Set task | Which lines in the records contain the word "Where" with that exact capitalization? Locate each one and copy it out.

Available data |
begin

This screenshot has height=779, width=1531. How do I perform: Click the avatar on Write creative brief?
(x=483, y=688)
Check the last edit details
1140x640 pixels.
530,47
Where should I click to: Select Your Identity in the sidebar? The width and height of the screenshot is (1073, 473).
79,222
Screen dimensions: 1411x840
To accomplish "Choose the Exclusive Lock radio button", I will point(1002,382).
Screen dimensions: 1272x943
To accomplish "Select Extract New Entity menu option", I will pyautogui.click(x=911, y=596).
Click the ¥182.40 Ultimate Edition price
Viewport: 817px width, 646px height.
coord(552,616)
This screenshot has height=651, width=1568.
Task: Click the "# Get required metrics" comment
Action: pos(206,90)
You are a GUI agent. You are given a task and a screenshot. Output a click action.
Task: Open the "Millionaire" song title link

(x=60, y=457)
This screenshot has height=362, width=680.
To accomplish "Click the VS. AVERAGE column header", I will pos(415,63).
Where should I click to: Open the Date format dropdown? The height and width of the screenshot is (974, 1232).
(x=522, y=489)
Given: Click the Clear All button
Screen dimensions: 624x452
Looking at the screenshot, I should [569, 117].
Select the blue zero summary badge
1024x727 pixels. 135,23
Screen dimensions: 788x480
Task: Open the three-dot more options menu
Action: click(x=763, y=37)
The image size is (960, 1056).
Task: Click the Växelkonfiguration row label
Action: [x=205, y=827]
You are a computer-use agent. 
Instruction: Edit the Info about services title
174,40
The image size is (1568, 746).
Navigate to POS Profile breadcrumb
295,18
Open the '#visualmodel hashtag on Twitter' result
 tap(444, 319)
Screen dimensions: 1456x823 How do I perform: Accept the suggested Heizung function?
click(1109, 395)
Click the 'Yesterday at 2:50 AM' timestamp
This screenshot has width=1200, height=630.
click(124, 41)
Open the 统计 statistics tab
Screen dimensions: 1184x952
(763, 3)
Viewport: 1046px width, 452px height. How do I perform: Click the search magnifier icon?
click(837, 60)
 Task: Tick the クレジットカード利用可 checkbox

end

Correct result |
Where should I click to: Select Your Identity in the sidebar? The width and height of the screenshot is (1073, 473).
Where should I click to: Open the Date format dropdown? The height and width of the screenshot is (974, 1232).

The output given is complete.